Expand your understanding of institutional plan performance, asset allocation and risk.
June 16th, 2020
By Sanjoy Chatterjee, Chief Strategy Officer
The discussion about whether capital markets are efficient or not, and if active managers can add value over a passive benchmark, has been ongoing for decades1. This has led many to invest their money in passively managed portfolios as logically speaking, why would you pay a higher management fee if the market is unbeatable?
The performance of active and passive management has been cyclical, with each style trading periods of outperformance and underperformance. Like the ocean tides, active and passive management’s performance ebbs and flows since market corrections are a regular and unavoidable part of market cycles.
Historically, active managers typically outperform their benchmarks during periods of higher volatility. While there has been a long run of the bull markets, the current global COVID-19 pandemic has led to a lot of market volatility during the first quarter of 2020.

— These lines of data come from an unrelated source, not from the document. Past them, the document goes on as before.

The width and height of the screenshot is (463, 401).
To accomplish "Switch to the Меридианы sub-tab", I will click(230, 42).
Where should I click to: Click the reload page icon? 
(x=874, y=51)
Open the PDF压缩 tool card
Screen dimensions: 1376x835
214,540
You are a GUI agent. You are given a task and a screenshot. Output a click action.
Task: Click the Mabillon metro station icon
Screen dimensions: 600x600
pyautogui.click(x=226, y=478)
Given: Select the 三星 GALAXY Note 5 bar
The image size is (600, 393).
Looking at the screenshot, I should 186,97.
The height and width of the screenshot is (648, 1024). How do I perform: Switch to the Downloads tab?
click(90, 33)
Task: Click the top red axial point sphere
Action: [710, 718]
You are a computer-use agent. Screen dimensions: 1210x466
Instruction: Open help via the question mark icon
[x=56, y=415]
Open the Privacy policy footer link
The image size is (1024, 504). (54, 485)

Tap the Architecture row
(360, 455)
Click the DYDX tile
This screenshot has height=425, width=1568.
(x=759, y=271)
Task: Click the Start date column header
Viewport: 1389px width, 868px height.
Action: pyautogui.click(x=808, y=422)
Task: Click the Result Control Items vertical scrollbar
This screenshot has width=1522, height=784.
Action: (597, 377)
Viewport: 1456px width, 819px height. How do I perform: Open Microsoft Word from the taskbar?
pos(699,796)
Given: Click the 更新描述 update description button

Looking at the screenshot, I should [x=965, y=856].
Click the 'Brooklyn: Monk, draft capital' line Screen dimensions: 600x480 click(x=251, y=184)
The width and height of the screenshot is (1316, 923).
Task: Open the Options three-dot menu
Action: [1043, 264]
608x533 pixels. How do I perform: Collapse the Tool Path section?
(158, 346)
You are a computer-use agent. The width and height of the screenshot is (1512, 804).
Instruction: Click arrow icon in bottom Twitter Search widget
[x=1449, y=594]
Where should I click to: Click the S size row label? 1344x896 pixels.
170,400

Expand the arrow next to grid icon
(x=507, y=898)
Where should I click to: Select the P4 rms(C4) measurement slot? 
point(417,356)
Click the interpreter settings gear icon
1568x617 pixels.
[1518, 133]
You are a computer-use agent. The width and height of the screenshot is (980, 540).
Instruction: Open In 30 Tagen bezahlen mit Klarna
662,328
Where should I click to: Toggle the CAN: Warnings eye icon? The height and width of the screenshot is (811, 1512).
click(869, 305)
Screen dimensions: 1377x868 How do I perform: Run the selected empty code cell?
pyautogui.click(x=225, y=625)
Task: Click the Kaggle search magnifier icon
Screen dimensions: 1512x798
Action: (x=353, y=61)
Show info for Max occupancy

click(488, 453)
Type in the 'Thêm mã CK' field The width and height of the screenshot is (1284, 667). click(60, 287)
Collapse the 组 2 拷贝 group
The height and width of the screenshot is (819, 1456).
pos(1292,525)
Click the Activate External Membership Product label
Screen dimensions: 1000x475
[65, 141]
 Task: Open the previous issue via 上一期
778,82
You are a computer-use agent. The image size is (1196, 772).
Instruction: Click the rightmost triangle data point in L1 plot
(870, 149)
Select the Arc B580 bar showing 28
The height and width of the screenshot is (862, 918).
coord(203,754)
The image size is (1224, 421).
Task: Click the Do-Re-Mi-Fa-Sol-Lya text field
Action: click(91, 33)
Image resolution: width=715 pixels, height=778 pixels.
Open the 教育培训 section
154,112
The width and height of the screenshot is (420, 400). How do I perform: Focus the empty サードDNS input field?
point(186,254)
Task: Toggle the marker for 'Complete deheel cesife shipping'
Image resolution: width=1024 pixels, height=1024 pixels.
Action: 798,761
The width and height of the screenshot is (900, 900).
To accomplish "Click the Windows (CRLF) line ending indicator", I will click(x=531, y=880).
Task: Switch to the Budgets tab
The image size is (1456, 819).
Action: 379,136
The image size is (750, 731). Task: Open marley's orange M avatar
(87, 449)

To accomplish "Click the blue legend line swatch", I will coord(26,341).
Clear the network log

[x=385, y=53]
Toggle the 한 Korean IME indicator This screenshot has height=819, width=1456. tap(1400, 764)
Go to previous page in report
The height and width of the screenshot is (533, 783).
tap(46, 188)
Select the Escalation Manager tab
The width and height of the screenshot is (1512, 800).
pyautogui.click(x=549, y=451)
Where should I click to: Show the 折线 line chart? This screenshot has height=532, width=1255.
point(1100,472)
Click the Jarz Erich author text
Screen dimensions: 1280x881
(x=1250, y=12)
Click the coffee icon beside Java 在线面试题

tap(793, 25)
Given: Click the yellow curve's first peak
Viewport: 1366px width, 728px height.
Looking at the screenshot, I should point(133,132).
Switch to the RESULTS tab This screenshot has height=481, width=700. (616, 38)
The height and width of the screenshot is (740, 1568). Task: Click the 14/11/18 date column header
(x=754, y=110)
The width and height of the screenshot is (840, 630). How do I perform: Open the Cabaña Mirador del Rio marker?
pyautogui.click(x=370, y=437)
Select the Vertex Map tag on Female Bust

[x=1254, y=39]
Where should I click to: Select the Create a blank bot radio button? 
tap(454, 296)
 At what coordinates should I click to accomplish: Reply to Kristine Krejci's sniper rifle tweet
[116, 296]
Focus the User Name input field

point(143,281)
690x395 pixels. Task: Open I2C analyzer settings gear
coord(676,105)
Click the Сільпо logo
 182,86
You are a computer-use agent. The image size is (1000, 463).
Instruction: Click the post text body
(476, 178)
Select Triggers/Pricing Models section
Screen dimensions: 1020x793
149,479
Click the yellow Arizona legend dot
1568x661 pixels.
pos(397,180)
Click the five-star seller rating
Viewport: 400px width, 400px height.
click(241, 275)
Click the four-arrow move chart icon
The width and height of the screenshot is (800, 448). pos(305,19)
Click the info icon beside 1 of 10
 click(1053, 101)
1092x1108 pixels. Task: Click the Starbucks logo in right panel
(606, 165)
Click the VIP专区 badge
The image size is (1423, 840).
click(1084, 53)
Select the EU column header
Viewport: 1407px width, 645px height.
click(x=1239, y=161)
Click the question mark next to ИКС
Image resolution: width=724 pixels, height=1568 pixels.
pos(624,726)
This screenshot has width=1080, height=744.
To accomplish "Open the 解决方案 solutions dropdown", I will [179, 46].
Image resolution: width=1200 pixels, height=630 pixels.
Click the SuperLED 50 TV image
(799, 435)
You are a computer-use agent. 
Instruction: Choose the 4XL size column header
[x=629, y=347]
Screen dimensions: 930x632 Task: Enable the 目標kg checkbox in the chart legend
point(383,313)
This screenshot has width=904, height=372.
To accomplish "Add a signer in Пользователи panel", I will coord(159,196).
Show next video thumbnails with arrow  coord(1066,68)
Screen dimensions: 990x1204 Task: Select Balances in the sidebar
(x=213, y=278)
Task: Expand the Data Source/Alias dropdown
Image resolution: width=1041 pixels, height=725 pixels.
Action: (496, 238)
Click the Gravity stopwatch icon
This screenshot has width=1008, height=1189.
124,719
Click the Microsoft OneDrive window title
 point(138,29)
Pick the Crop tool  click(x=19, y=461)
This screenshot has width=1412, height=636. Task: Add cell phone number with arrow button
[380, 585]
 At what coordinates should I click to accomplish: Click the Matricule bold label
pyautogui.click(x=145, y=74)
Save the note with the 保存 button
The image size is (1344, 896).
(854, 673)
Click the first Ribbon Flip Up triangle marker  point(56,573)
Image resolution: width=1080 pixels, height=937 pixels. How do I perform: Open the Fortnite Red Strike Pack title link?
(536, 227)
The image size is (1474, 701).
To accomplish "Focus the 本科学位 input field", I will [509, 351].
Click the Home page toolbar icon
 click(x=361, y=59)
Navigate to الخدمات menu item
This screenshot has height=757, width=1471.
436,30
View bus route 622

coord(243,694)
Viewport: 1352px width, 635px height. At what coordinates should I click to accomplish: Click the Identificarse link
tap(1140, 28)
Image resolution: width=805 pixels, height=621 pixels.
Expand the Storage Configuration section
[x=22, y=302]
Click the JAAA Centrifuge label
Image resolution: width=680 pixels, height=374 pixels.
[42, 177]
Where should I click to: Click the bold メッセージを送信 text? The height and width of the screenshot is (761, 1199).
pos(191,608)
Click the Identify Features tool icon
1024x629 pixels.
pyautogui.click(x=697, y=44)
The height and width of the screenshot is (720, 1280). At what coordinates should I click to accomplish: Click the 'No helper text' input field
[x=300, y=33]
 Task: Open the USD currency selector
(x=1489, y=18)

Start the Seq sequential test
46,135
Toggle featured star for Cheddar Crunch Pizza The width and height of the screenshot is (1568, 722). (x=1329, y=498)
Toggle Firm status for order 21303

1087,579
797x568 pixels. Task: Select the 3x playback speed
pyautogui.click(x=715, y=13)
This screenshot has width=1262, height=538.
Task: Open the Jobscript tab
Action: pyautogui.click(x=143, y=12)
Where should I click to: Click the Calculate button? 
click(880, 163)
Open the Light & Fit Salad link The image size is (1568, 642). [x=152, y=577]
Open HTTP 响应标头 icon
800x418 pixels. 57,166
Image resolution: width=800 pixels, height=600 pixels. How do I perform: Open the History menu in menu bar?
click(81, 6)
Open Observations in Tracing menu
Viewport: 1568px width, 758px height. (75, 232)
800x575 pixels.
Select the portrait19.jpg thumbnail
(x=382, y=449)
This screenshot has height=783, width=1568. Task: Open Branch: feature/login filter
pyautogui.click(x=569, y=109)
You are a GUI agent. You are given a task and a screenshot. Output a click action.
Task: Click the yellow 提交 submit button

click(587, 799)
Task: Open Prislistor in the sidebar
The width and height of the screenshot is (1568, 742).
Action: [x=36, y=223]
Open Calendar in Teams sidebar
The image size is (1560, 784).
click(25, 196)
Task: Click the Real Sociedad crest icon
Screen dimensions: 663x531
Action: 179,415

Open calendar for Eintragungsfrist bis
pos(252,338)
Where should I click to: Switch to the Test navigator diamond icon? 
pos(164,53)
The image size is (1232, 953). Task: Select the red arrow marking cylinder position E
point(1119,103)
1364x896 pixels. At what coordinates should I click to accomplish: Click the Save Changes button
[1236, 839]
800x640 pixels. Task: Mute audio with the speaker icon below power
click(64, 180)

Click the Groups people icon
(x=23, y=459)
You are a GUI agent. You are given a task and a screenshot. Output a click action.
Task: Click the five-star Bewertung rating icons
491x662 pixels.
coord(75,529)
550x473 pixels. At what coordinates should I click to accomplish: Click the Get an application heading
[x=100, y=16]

According to the data submitted to the Investment Metrics Global Database, five of the six style universe categories reviewed had more than half of the active managers outperforming their respective benchmarks in Q1 20202. With the current market environment, it is evident and prudent for all institutional investors to review their portfolio structure, investment policy, and their overall policy benchmarks across all their asset classes. Most Institutional investors, therefore, are likely to consider some changes that are both tactical and strategic across all asset classes to meet their long term obligations.
All institutional investors have a fiduciary responsibility to ensure that they can maximize the total return for each unit of cost and therefore the focus on realized Net of Fee return is optimal across all asset classes. It is evident that active management fees are multiples of passive management fees even after the years of fee pressure that has resulted in fee compression across the board.
Hence the current period in many ways is an ideal opportunity for most active management strategies to win new mandates provided they are competitive. One of the key criteria for active management strategies to be successful is to differentiate their portfolio construction capabilities coupled with rightsizing of fees based upon the mandate size and sponsor type.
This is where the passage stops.